Distributors and retailers of vapor products would have to be licensed with the Liquor Control Board and comply with recordkeeping and audit requirements under terms contained in HB 1645. Currently, vape shop owners only need a business license to sell vapor products.

Another vapor-product bill in Olympia, Senate Bill 5477, would require child-resistant packaging for all vapor products sold in the state.

The Toxic Trends Report from the Washington Poison and Drug information Center shows a 1,000 percent increase in call volume on e-cigarettes and liquid nicotine from 2012 to 2014.

Dr. Alexander Garrard, clinical managing director at the center, says in 2014 the center answered 182 total calls involving e-cigarette exposure, 109 of which involved children between the ages of 1 and 3. He says many of the concentrated nicotine products smell like candy and come in bottles that appeal to children.

“The labeling itself is very cartoony - meaning bright colors and standardized child packaging,” Garrard said. “Many adults who are users do not associate the product as a potential poison in children.”

HB 1645 requires the state health department to create rules regulating the labeling and advertising of vapor products. It would require manufacturers that sell, distribute or advertise vapor products to disclose – on labels and in ads – the nicotine content of the vapor product, as well as warnings about the harmful effects of nicotine.

The concentration of nicotine in e-juice, which is the refillable liquid for vapor products, can contain upward of 36 milligrams of nicotine per milliliter. That’s about 180 milligrams of nicotine in one teaspoon, or the equivalent of 14 cigarettes, Garrard said.

“There’s no standardizing of concentration and no oversight of quality assurance in e-juice,” said Garrard – the managing director at the Washington Poison and Drug Information Center.

“That’s a big problem because you really don’t know what you’re buying,” he said. 

Vapor products are relatively new, only making waves in the mainstream market in the last couple of years, Garrard said.

Because of the increasing popularity and social acceptance of vapor products among youth, more young people are smoking, he added. Youth are being exposed to these substances and forming the unhealthy habits at a younger age, Garrard continued.

“A lack of research on the health implications of e-cigarettes doesn’t mean vapor products are safe products, it just means there’s a lack of research,” Garrard said.

“More and more research is coming out daily.”

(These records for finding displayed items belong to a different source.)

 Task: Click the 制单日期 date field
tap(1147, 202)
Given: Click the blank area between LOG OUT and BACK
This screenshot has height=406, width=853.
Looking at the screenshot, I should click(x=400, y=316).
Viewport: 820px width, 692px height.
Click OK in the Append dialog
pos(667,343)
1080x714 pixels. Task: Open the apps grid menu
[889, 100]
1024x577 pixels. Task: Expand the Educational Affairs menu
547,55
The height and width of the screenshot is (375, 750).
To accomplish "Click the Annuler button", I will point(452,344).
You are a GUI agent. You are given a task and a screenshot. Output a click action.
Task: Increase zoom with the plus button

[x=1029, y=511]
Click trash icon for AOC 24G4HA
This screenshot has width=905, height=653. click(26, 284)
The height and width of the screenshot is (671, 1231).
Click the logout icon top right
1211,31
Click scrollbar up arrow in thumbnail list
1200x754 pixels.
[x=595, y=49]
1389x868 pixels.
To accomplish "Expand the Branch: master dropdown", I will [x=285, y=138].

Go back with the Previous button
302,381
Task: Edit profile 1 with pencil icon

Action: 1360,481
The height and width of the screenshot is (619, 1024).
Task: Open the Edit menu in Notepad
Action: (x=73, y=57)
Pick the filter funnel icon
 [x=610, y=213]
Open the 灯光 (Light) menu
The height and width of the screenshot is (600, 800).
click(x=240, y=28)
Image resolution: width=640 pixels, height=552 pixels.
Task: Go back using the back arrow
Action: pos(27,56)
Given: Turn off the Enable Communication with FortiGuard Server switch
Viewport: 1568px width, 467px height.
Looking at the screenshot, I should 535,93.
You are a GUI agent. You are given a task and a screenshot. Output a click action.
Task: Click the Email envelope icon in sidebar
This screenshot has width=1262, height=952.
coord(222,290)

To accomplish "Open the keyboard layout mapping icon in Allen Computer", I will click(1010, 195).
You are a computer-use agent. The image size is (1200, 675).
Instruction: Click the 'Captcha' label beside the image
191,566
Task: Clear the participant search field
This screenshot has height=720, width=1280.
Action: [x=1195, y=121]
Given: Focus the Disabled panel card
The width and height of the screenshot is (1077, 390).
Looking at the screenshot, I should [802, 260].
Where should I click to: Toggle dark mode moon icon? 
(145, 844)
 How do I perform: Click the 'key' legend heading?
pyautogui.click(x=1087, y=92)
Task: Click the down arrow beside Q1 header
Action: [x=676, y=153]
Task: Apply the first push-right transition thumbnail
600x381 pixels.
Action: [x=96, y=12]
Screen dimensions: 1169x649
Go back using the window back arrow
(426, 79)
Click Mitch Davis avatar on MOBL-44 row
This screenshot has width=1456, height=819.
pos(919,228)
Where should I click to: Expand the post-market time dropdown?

Garrard referenced an American Heart Association scientific review that found no proof e-cigarettes are effective smoking cessation devices. The study said e-cigarette emissions are not harmless water vapor, as frequently claimed, and the lack of product regulation by the FDA means companies do not have to disclose their manufacturing process or their ingredient list.

He also referenced another study from Portland State University that found high levels of hidden formaldehyde in e-cigarette vapor – 5 to 15 times above the exposure found in a cigarette.

Pollet, besides co-sponsoring HB 1645, is the sponsor of HB 1448. The Seattle lawmaker said HB 1448 would increase the legal smoking age for all tobacco and vapor products to 21.

He says the tobacco industry markets tobacco and vapor products to young people because it has known for decades that nicotine addiction happens through the formation of nicotine receptors in the brain during a person’s teenage and early adult years.

Pollet says the argument that vapor products are a cessation tool for cigarette smokers is invalid because the products are advertised to entice teens and young adults, not as a means to quit smoking.

“Without addicting people from 18 to 21, tobacco companies will not have a new generation of addicts,” Pollet said.

“If we can raise the smoking age and the vaping age to 21, we will have saved the generation of cancer and other harm.”

‑ Alice Day is a reporter for the WNPA Olympia News Bureau.